S. Falanga and A. Grossi. Introduction. Richard & Piggle, 23, 3, 2015, 269-279.


S. Lanzon. Working Through One’s Personal Story as a Way of Bridging Cultures. Richard & Piggle, 23, 3, 2015, 280-287.

Immigration both constitutes and requires a new frontier of knowledge, research and intervention in that it highlights loss and the fact of being uprooted from one’s culture of origin, particularly as far as second-generation adolescents are concerned. Even if they are born in the receiving country without having experienced the trauma of migration, these adolescents carry their parents’ trauma inside them. The loneliness, the depressive anxiety and the trauma of exile make every growth process fragile and constitute both a threat to identity and a factor that puts the psyche’s structuring at risk. Through their presentation of a clinical case concerning a young female Peruvian patient, the authors reflect on the trans-generational fall-out produced by the drama of immigration.


L. Zaccardi. Migration Trauma and Reunification: Two Clinical Experiences. Richard & Piggle, 23, 3, 2015, 288-295.

This work focuses on some psychopathological consequences of migration trauma in two young South American patients and their families. It presents some excerpts from their history and their psychotherapy. Patients’ different ways of working through the mourning caused by separating from their country of origin affect the manner in which the clinical treatment evolves.


M. P. Ferrigno. Reunification’s Difficult Road. Richard & Piggle, 23, 3, 2015, 296-305.

The experience of post-migration family reunification often results, for the reunited children, in traumatic experiences that can block development and make the already difficult task of entering into adolescence particularly complex. The work retraces the complicated process of working through mourning that is required of children who are reunited with migrant parents. Referring to clinical material, it highlights the need for therapy for both the children and their parents, in order to re-establish broken ties and foster the birth of a new inner hope that can permit investment in new objects.


Clinical Reflections
G. Bruno. The Child Analyst: between the Primary and the Profound. Reflections on the
Sadistic and Masochistic Elements of Relationship. Richard & Piggle, 23, 3, 2015, 306-324.

The author presents clinical material taken from three different contexts: psychotherapy with a patient during her latency period, psychotherapy with a three-year-old boy in a joint mother-child setting and a case of baby observation. Through these, she considers an aspect of relationship that is marked by sadistic or masochistic qualities which, varyingly, go hand in hand with specific psychic functionings of the developmental period. The author’s reading of the material draws, in the first place, on Freud’s contribution but also avails itself of a further expansion on the theme of sadism and masochism that refers to the thinking of Ferenczi and Winnicott and the attention they paid to the primary dimension of development.

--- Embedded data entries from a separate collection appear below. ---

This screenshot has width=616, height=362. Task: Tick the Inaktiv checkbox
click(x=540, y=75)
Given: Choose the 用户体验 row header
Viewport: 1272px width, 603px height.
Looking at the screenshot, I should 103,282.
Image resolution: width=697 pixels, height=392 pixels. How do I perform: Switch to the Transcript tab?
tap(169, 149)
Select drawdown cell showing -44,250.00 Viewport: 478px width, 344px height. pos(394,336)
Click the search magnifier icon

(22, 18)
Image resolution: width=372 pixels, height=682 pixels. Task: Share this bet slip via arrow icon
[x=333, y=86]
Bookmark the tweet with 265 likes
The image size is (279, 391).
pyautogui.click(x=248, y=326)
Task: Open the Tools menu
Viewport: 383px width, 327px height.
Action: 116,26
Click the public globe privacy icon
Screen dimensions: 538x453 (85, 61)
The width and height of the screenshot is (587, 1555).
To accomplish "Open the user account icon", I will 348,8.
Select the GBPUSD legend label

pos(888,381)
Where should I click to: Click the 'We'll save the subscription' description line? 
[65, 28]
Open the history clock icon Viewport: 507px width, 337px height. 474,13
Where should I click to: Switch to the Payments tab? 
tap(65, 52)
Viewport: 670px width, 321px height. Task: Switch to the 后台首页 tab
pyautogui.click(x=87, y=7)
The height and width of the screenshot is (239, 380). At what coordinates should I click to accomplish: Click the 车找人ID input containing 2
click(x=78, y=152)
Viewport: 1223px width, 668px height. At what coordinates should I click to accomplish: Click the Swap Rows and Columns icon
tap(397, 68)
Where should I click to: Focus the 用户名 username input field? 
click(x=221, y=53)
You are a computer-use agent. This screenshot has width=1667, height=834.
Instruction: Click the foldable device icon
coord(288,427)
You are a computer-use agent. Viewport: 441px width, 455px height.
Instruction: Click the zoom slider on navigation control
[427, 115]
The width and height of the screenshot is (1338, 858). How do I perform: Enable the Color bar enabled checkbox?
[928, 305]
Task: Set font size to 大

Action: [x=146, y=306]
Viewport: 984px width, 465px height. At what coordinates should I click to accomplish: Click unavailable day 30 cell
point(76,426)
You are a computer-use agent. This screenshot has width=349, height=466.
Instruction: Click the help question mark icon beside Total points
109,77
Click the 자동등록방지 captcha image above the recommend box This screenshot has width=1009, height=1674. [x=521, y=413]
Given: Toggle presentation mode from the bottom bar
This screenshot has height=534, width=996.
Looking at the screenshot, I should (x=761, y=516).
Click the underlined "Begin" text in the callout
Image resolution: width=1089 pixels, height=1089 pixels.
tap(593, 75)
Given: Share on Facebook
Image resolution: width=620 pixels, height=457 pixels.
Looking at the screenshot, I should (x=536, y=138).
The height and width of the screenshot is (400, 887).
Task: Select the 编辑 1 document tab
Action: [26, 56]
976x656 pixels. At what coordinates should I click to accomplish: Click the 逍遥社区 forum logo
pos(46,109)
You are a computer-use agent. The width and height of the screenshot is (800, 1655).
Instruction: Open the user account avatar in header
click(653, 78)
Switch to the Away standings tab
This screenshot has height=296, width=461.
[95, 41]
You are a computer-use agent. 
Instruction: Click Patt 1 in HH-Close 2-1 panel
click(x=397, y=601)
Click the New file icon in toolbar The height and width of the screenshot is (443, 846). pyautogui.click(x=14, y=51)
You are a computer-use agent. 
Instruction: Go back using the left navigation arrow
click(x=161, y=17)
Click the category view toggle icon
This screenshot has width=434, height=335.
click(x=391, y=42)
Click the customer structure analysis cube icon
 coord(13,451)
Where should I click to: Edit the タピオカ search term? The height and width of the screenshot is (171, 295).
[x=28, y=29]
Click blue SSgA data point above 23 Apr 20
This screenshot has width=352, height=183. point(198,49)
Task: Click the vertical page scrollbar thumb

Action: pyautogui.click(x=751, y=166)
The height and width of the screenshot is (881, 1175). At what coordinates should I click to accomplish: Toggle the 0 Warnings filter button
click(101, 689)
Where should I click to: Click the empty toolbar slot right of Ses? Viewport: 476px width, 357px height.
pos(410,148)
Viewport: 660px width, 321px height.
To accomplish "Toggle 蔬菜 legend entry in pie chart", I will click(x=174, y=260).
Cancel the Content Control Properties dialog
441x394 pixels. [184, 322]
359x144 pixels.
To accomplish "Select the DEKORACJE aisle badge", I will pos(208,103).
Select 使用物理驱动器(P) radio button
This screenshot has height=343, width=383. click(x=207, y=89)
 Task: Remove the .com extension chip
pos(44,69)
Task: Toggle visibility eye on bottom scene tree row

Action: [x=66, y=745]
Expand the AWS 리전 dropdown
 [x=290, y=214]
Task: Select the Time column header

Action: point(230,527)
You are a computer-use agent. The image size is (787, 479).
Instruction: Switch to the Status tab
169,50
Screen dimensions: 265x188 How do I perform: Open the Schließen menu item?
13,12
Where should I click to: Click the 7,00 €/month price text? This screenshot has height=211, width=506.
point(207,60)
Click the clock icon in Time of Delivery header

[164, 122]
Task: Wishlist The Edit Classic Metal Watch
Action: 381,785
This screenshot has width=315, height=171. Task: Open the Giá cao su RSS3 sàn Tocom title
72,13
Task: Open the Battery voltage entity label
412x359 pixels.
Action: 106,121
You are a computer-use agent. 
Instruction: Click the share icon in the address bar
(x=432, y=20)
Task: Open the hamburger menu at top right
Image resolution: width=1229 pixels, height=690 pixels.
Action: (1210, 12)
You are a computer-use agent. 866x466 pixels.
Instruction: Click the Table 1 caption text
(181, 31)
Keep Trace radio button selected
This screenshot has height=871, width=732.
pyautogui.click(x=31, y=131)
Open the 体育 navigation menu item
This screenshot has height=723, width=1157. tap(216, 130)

B. Amabili and S. Olivieri. The Rejection of Otherness. The Interaction between Pathological Couple Dynamics and the Children’s Aggressive Acting-out during Adolescence. Richard & Piggle, 23, 3, 2015, 325-334.

The authors propose two clinical situations observed during psychotherapy with couples in which the aggressive acting out of adolescent children towards their parents emerges as a desperate attempt to secure themselves a sense of existing and being real. This within a family dynamic characterized by an inability to accept and integrate that which is other than oneself. The work discusses the relationship between the couple’s pathological collusion and the children’s dysfunctional behaviour during adolescence. It hypothesizes that the parental couple’s psychotherapy may acquire a transformative valence for the whole family. This through allowing the destructive violence to be overcome and fostering new forms of differentiation and release.